In absence of a robust security model in place, this approach posses a risk to the sensitive data getting into the hands of unintended audience. Also with Government regulations and compliance like HIPPA, PII and others it is becoming more important for organizations to implement a meaningful security model around the Data Lake. The topmost concern for anyone building a Data Lake today are security and governance. The problem becomes all the more complex as there are multiple components within Hadoop that accesses the data. Also there are multiple security mechanisms that one can use.

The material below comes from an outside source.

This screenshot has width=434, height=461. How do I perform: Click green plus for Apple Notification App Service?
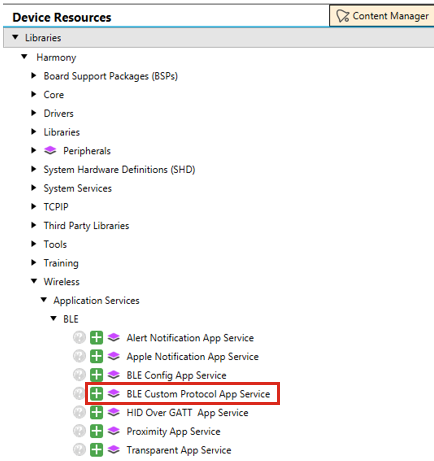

While implementing security would mean taking care of Authentication, Authorization and Auditing, in today's blog we will focus on the Authorization aspect and particularly on one solution Apache Sentry. Apache Sentry an Apache Top Level project is an authorization module for Hive, Search, Impala, and others that helps define what users and applications can do with data. Currently Users can grant themselves permissions in order to prevent accidental deletion of data. The problem with this approach is it does not guard against malicious users. The other option is HDFS Impersonation where Data is protected at the file level by HDFS permissions. But File-level permissions are not granular enough and it does not support role based access control.
Apache Sentry overcomes most of these problems providing secure role-based authorization. Sentry provides fine grained authorization, a key requirement for any authorization service. The granularity supported by Sentry is supported for servers, databases, tables, views, indexes and collections. Sentry supports multi-tenant administration with separate policies for each database/schema and support for maintaining by separate administrators. In order to use Sentry one needs to have CDH 4.3.0 or later and secure HiveServer2 with strong authentication (Kerberos or LDAP).
In short Apache Sentry is enabled to store sensitive Data in Hadoop, there by extending Hadoop to more users and helping organizations to comply with regulations. The fact that Sentry recently as graduated out of Incubator and is now an Apache Top Level says a lot about its abilities in providing a robust authorization to Hadoop ecosystem.